Les physiciens ont inventé un nouvel outil que l'on nomme "renormalisation". Cette méthode, très complexe, que l'on retrouve dans plusieurs théories, dont l'électrodynamique quantique (QED), permet d'empêcher la divergence de certaines grandeurs qui avaient la fâcheuse tendance de tendre vers l'infini. En très très gros cette méthode affirme que les constantes que nous posons dans nos formules, telles que la masse ou la charge d'un électron, diffèrent par leurs valeurs des grandeurs physiques que nous mesurons au laboratoire, cette différence étant provoquée par des interactions complexes avec des particules virtuelles. En bref, la masse de l'électron dans une formule de QED n'a pas la même valeur que la masse de l'électron mesurée au labo.
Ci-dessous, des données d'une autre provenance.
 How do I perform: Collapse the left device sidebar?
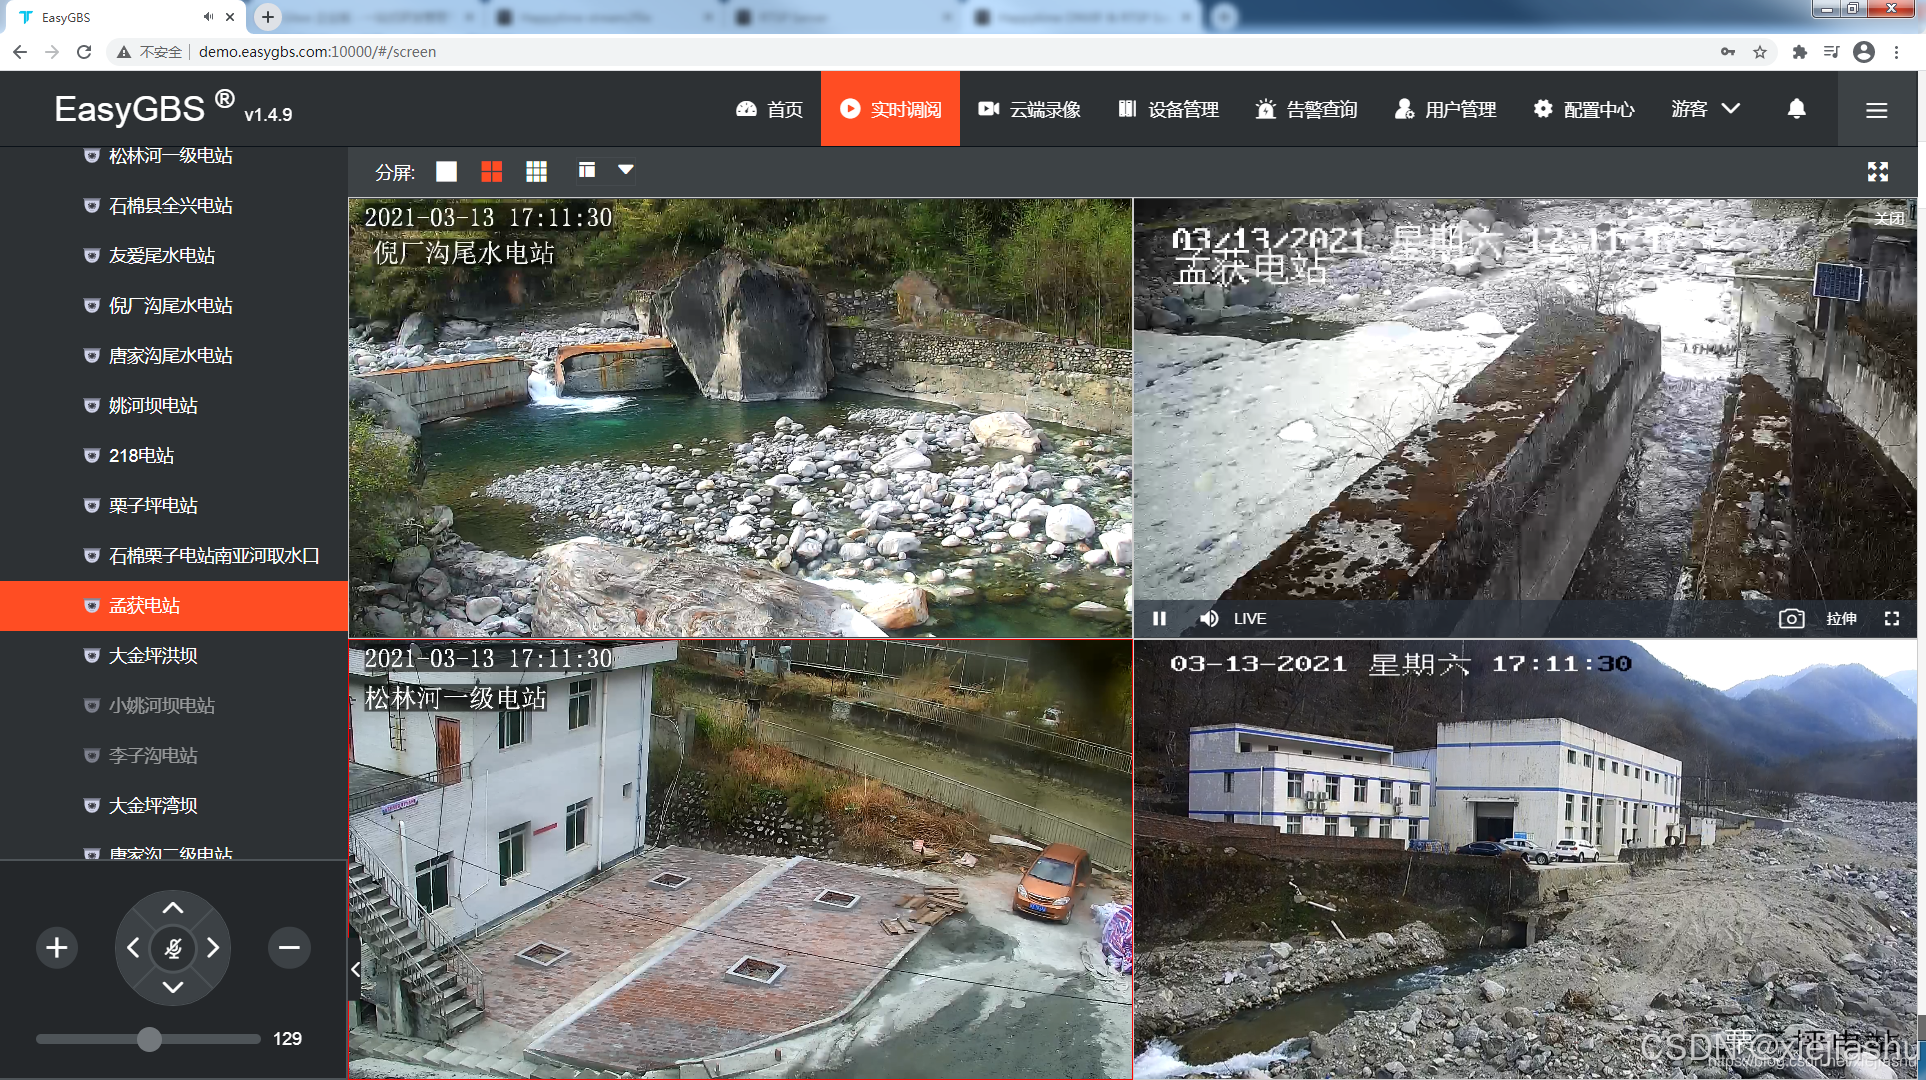click(x=355, y=969)
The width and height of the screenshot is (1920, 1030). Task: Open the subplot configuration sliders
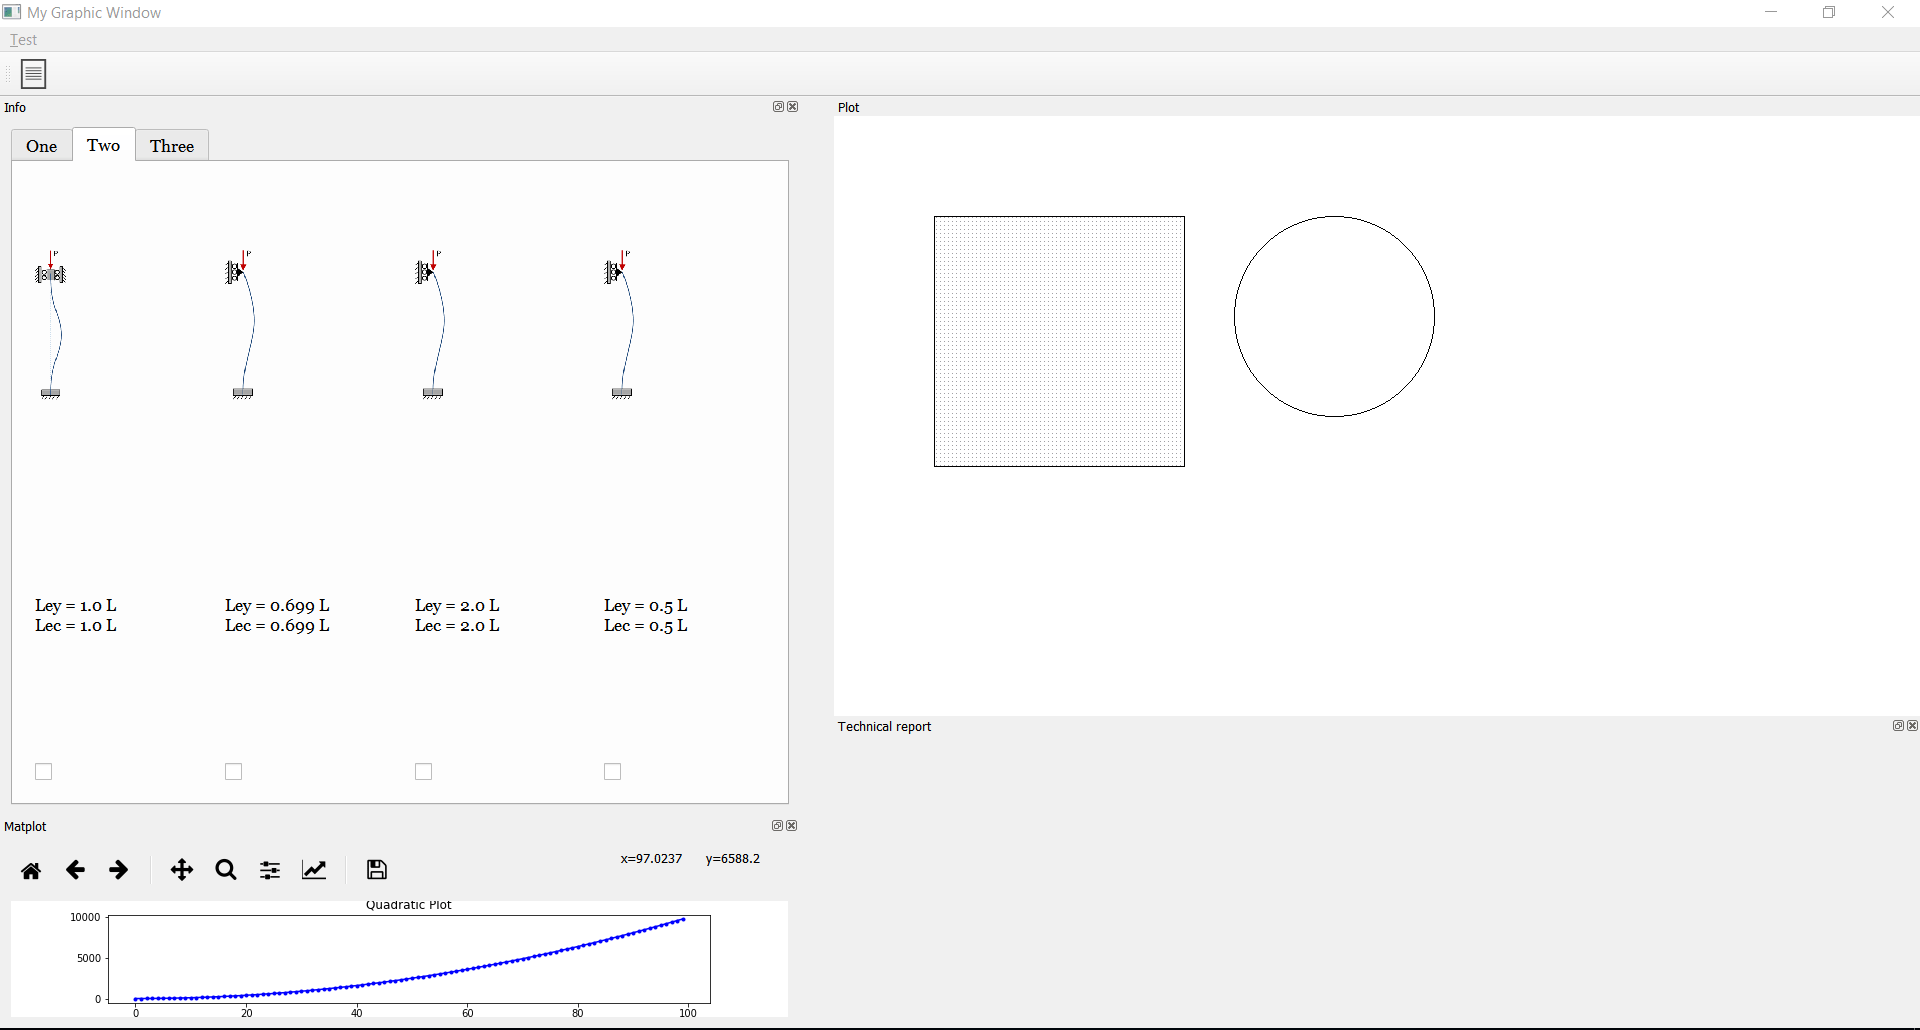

Tiré par les cheveux, sans fondement théorique solide, mais ça marche, en attendant de trouver mieux ! Si vous voulez en savoir plus, l'article de Wikipédia sur la renormalisation est très bien fait, mais complétement inabordable pour notre public.
Les scripts Python étudiés dans cette page sont disponibles dans le package SEPython.zip :
La notion de charge ponctuelle, très utilisée au lycée devrait être explicitée en cours de physique. En particulier dans le programme de première ou de terminale où il est question de spin, en laissant entendre qu'il s'agit d'une rotation de l'électron sur lui-même. Cette analogie (au mieux !) est déjà suffisamment agaçante, mais que dire d'un point qui tourne sur lui-même !
Il est en de même sur le comportement du champ électrique au voisinage des charges. Certes, peu d'élèves iront voir leur prof en demandant ce qui se passe lorsque r tend vers 0, mais encore moins nombreux sont les enseignants qui feront la remarque à leurs élèves. Et pourtant, c'est comme cela que l'on éveille le goût pour la recherche, par le questionnement.